WHAT YOU NEED TO DO: Please output the data exactly, without omitting anything.

EXERCISE MATERIALS:
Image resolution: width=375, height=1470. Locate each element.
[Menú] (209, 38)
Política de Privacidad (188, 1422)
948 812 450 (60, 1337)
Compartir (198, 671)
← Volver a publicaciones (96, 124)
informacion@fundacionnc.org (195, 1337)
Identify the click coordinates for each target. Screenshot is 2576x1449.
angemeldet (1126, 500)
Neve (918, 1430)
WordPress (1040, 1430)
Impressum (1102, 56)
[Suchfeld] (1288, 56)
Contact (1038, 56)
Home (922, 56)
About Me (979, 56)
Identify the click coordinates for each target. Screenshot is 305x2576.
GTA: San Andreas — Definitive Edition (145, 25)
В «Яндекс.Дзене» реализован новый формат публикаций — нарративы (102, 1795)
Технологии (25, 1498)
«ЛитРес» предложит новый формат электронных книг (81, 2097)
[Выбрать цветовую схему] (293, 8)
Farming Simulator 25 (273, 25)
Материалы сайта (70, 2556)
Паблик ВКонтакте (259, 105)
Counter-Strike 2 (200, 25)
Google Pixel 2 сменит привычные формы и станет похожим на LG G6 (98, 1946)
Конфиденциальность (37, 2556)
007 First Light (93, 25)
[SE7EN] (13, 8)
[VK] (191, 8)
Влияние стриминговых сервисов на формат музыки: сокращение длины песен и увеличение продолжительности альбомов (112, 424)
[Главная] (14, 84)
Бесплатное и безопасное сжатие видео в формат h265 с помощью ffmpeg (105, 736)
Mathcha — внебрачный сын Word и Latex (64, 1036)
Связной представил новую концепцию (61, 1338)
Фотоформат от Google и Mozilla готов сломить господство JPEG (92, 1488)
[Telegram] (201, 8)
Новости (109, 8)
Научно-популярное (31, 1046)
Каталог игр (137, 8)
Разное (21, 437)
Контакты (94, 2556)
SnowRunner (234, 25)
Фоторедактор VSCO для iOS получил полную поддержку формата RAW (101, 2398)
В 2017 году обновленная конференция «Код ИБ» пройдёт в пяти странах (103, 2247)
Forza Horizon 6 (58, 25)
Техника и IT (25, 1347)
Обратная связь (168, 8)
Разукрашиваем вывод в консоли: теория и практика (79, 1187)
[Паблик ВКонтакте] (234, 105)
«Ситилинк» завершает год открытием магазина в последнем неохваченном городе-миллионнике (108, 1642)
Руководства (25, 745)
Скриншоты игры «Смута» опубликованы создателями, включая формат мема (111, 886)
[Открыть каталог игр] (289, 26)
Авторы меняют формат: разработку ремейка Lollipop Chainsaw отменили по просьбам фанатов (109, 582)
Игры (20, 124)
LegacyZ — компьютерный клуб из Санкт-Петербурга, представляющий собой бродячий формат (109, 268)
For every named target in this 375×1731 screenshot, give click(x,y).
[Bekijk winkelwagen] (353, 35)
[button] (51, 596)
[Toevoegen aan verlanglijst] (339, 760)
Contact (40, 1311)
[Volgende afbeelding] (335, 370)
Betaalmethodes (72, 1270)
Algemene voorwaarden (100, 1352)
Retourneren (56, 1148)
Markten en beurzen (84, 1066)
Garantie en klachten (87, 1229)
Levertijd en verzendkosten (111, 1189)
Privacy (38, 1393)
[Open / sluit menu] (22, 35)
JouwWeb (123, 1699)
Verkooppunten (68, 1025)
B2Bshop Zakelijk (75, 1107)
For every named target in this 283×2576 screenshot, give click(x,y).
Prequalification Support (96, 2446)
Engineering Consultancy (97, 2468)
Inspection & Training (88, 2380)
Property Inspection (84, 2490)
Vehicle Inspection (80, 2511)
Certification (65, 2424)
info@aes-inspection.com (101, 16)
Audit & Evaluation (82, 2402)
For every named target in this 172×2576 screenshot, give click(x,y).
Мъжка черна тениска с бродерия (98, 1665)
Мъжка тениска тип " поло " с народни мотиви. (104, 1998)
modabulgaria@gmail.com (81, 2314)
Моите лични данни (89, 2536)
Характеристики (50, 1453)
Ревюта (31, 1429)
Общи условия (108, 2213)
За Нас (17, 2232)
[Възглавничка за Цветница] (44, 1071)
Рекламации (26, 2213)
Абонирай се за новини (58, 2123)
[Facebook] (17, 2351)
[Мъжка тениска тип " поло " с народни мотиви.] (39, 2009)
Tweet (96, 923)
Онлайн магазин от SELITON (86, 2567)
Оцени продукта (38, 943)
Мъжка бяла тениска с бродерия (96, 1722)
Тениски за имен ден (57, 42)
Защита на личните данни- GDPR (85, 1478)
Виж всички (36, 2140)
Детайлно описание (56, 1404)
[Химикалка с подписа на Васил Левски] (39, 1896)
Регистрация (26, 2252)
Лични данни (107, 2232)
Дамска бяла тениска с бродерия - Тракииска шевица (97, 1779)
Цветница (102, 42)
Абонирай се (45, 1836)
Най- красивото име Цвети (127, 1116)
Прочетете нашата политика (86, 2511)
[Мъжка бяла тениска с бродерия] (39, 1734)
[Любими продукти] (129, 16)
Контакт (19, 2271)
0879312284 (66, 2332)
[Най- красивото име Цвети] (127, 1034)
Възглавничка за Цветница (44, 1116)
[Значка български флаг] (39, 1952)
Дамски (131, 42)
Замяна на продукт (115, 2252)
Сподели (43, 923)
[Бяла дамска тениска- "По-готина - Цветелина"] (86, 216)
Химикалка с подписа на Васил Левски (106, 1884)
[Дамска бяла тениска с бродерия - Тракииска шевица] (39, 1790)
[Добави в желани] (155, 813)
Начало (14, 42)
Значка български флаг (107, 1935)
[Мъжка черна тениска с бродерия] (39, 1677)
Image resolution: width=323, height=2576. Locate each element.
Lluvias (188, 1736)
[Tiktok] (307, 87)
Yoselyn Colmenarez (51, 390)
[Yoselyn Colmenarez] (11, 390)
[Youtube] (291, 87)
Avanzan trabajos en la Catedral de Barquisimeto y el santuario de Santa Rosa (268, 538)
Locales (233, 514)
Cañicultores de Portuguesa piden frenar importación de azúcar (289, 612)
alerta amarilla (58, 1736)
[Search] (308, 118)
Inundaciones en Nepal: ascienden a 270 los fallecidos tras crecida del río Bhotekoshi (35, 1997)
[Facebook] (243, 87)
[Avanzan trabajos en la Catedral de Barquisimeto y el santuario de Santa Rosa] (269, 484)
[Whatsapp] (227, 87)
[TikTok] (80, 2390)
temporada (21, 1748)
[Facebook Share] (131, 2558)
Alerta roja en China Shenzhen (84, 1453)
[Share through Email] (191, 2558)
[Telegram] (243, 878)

SOLUTION TO THIS PROBLEM:
Image resolution: width=375, height=1470. Locate each element.
[Menú] (209, 38)
Política de Privacidad (188, 1422)
948 812 450 (60, 1337)
Compartir (198, 671)
← Volver a publicaciones (96, 124)
informacion@fundacionnc.org (195, 1337)
Identify the click coordinates for each target. Screenshot is 2576x1449.
angemeldet (1126, 500)
Neve (918, 1430)
WordPress (1040, 1430)
Impressum (1102, 56)
[Suchfeld] (1288, 56)
Contact (1038, 56)
Home (922, 56)
About Me (979, 56)
Identify the click coordinates for each target. Screenshot is 305x2576.
GTA: San Andreas — Definitive Edition (145, 25)
В «Яндекс.Дзене» реализован новый формат публикаций — нарративы (102, 1795)
Технологии (25, 1498)
«ЛитРес» предложит новый формат электронных книг (81, 2097)
[Выбрать цветовую схему] (293, 8)
Farming Simulator 25 (273, 25)
Материалы сайта (70, 2556)
Паблик ВКонтакте (259, 105)
Counter-Strike 2 (200, 25)
Google Pixel 2 сменит привычные формы и станет похожим на LG G6 (98, 1946)
Конфиденциальность (37, 2556)
007 First Light (93, 25)
[SE7EN] (13, 8)
[VK] (191, 8)
Влияние стриминговых сервисов на формат музыки: сокращение длины песен и увеличение продолжительности альбомов (112, 424)
[Главная] (14, 84)
Бесплатное и безопасное сжатие видео в формат h265 с помощью ffmpeg (105, 736)
Mathcha — внебрачный сын Word и Latex (64, 1036)
Связной представил новую концепцию (61, 1338)
Фотоформат от Google и Mozilla готов сломить господство JPEG (92, 1488)
[Telegram] (201, 8)
Новости (109, 8)
Научно-популярное (31, 1046)
Каталог игр (137, 8)
Разное (21, 437)
Контакты (94, 2556)
SnowRunner (234, 25)
Фоторедактор VSCO для iOS получил полную поддержку формата RAW (101, 2398)
В 2017 году обновленная конференция «Код ИБ» пройдёт в пяти странах (103, 2247)
Forza Horizon 6 (58, 25)
Техника и IT (25, 1347)
Обратная связь (168, 8)
Разукрашиваем вывод в консоли: теория и практика (79, 1187)
[Паблик ВКонтакте] (234, 105)
«Ситилинк» завершает год открытием магазина в последнем неохваченном городе-миллионнике (108, 1642)
Руководства (25, 745)
Скриншоты игры «Смута» опубликованы создателями, включая формат мема (111, 886)
[Открыть каталог игр] (289, 26)
Авторы меняют формат: разработку ремейка Lollipop Chainsaw отменили по просьбам фанатов (109, 582)
Игры (20, 124)
LegacyZ — компьютерный клуб из Санкт-Петербурга, представляющий собой бродячий формат (109, 268)
For every named target in this 375×1731 screenshot, give click(x,y).
[Bekijk winkelwagen] (353, 35)
[button] (51, 596)
[Toevoegen aan verlanglijst] (339, 760)
Contact (40, 1311)
[Volgende afbeelding] (335, 370)
Betaalmethodes (72, 1270)
Algemene voorwaarden (100, 1352)
Retourneren (56, 1148)
Markten en beurzen (84, 1066)
Garantie en klachten (87, 1229)
Levertijd en verzendkosten (111, 1189)
Privacy (38, 1393)
[Open / sluit menu] (22, 35)
JouwWeb (123, 1699)
Verkooppunten (68, 1025)
B2Bshop Zakelijk (75, 1107)
For every named target in this 283×2576 screenshot, give click(x,y).
Prequalification Support (96, 2446)
Engineering Consultancy (97, 2468)
Inspection & Training (88, 2380)
Property Inspection (84, 2490)
Vehicle Inspection (80, 2511)
Certification (65, 2424)
info@aes-inspection.com (101, 16)
Audit & Evaluation (82, 2402)
For every named target in this 172×2576 screenshot, give click(x,y).
Мъжка черна тениска с бродерия (98, 1665)
Мъжка тениска тип " поло " с народни мотиви. (104, 1998)
modabulgaria@gmail.com (81, 2314)
Моите лични данни (89, 2536)
Характеристики (50, 1453)
Ревюта (31, 1429)
Общи условия (108, 2213)
За Нас (17, 2232)
[Възглавничка за Цветница] (44, 1071)
Рекламации (26, 2213)
Абонирай се за новини (58, 2123)
[Facebook] (17, 2351)
[Мъжка тениска тип " поло " с народни мотиви.] (39, 2009)
Tweet (96, 923)
Онлайн магазин от SELITON (86, 2567)
Оцени продукта (38, 943)
Мъжка бяла тениска с бродерия (96, 1722)
Тениски за имен ден (57, 42)
Защита на личните данни- GDPR (85, 1478)
Виж всички (36, 2140)
Детайлно описание (56, 1404)
[Химикалка с подписа на Васил Левски] (39, 1896)
Регистрация (26, 2252)
Лични данни (107, 2232)
Дамска бяла тениска с бродерия - Тракииска шевица (97, 1779)
Цветница (102, 42)
Абонирай се (45, 1836)
Най- красивото име Цвети (127, 1116)
Прочетете нашата политика (86, 2511)
[Мъжка бяла тениска с бродерия] (39, 1734)
[Любими продукти] (129, 16)
Контакт (19, 2271)
0879312284 (66, 2332)
[Най- красивото име Цвети] (127, 1034)
Възглавничка за Цветница (44, 1116)
[Значка български флаг] (39, 1952)
Дамски (131, 42)
Замяна на продукт (115, 2252)
Сподели (43, 923)
[Бяла дамска тениска- "По-готина - Цветелина"] (86, 216)
Химикалка с подписа на Васил Левски (106, 1884)
[Дамска бяла тениска с бродерия - Тракииска шевица] (39, 1790)
[Добави в желани] (155, 813)
Начало (14, 42)
Значка български флаг (107, 1935)
[Мъжка черна тениска с бродерия] (39, 1677)
Image resolution: width=323, height=2576. Locate each element.
Lluvias (188, 1736)
[Tiktok] (307, 87)
Yoselyn Colmenarez (51, 390)
[Yoselyn Colmenarez] (11, 390)
[Youtube] (291, 87)
Avanzan trabajos en la Catedral de Barquisimeto y el santuario de Santa Rosa (268, 538)
Locales (233, 514)
Cañicultores de Portuguesa piden frenar importación de azúcar (289, 612)
alerta amarilla (58, 1736)
[Search] (308, 118)
Inundaciones en Nepal: ascienden a 270 los fallecidos tras crecida del río Bhotekoshi (35, 1997)
[Facebook] (243, 87)
[Avanzan trabajos en la Catedral de Barquisimeto y el santuario de Santa Rosa] (269, 484)
[Whatsapp] (227, 87)
[TikTok] (80, 2390)
temporada (21, 1748)
[Facebook Share] (131, 2558)
Alerta roja en China Shenzhen (84, 1453)
[Share through Email] (191, 2558)
[Telegram] (243, 878)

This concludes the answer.